Someday, though, a radical new approach to creating silicon semiconductors might enable this rate to continue—and could even accelerate it. As detailed in a study published in this month’s Proceedings of the National Academy of Sciences, a team of researchers from the University of California at Santa Barbara and elsewhere have harnessed the process of evolution to produce enzymes that create novel semiconductor structures.

“It’s like natural selection, but here, it’s artificial selection,” Daniel Morse, professor emeritus at UCSB and a co-author of the study, said in an interview. After taking an enzyme found in marine sponges and mutating it into many various forms, “we’ve selected the one in a million mutant DNAs capable of making a semiconductor.”

In an earlier study, Morse and other members of the research team had discovered silicatein—a natural enzyme used used by marine sponges to construct their silica skeletons. The mineral, as it happens, also serves as the building block of semiconductor computer chips. “We then asked the question—could we genetically engineer the structure of the enzyme to make it possible to produce other minerals and semiconductors not normally produced by living organisms?” Morse said.

To make this possible, the researchers isolated and made many copies of the part of the sponge’s DNA that codes for silicatein, then intentionally introduced millions of different mutations in the DNA. By chance, some of these would likely lead to mutant forms of silicatein that would produce different semiconductors, rather than silica—a process that mirrors natural selection, albeit on a much shorter time scale, and directed by human choice rather than survival of the fittest.

The original enzyme was taken from marine sponges, which use it to make their silica skeletons.
The original enzyme was taken from marine sponges, which use it to make their silica skeletons. Photo via Wikimedia Commons/Hannes Grobe

To figure out which mutated forms of the silicatein DNA would lead to the desired semiconductors, the DNA needed to be expressed through a cell’s molecular machinery. “The problem was that, although silica is relatively harmless to living cells, some of the semiconductors that we want to produce would be toxic,” Morse said. “So we couldn’t use living cells—we had to use a synthetic surrogate for cells.” As an artificial replacement for cells, the team used tiny bubbles of water formed around plastic beads. A different form of the marine sponge DNA was attached to each of the millions of beads, and the chemicals necessary for the DNA to be expressed as an enzyme were included in the water.

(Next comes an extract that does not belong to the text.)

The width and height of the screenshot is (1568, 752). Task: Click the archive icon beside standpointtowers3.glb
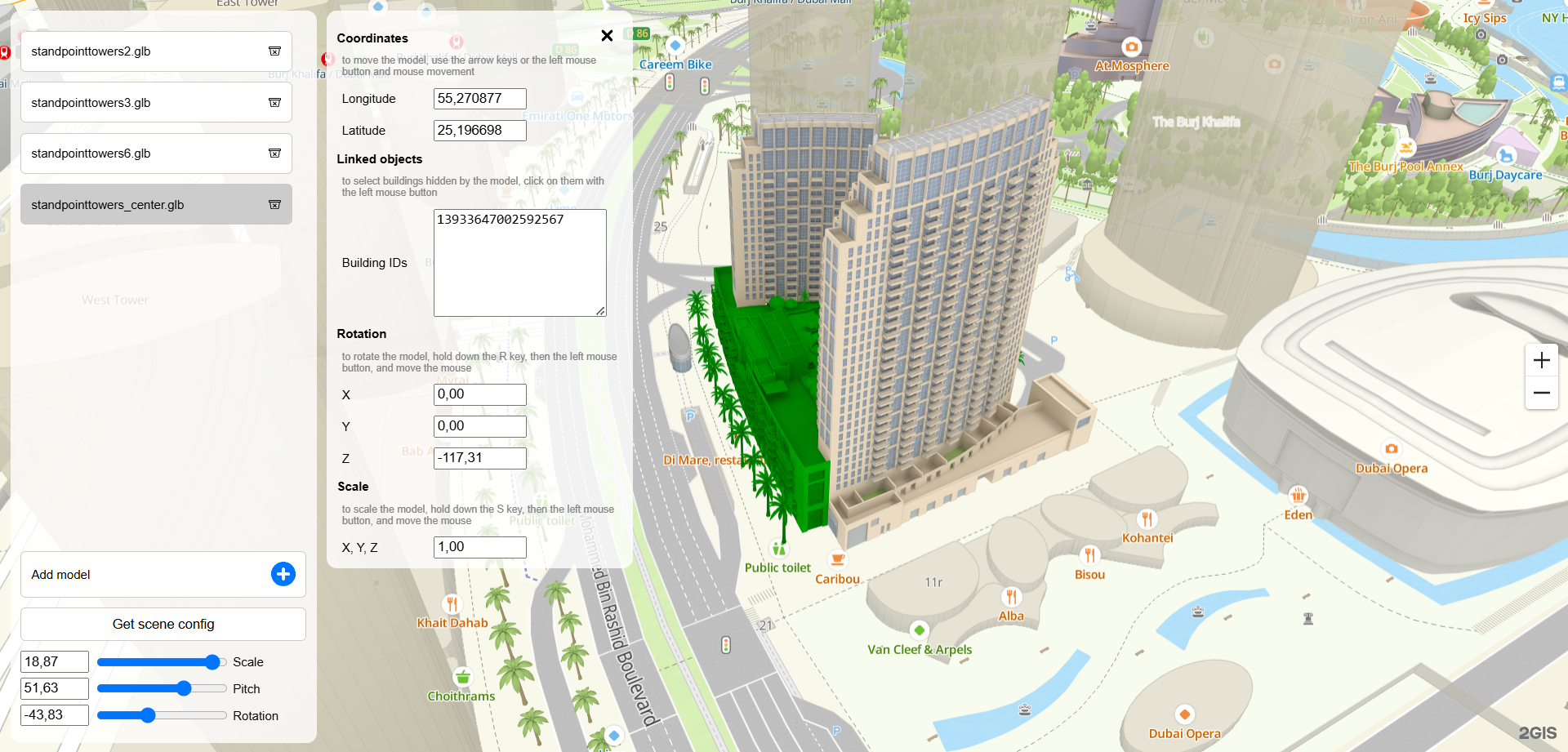(274, 103)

Next, the plastic bead “cells” were encased in oil, which acted as an artificial cell membrane. The beads were then put in a solution that included the chemicals (silicon and titanium) needed for the mutant enzymes to start building semiconductor minerals on the outside of the beads.

After allowing some time for the enzymes to do the work of making minerals, the beads were passed through a laser beam, next to a sensor that automatically detected when either of the desired semiconductors (silicon dioxide or titanium dioxide) passed through. Afterward, the successful beads—those that had these semiconductors accumulated on their outsides—were broken open so the mutant DNA could be isolated and its effect could be confirmed.

Various forms of silicon dioxide are currently used in the production of computer chips, while titanium dioxide is used in manufacturing solar cells. The production of substances like these using biological enzymes and directed evolution is a first.

While this certainly doesn’t mean that the researchers had cells pumping out computer chips, it does point to a new method of creating semiconductors. The semiconductors made by the mutant enzymes in the experiment, Morse said, “have never before been produced in nature, and have never before been produced by an enzyme, but they’re presently used in industry for all kinds of communications and information processing.” A few years down the road, new and specialized forms of semiconductors produced using this method could even play a role in ensuring Gordon Moore’s prediction stays true.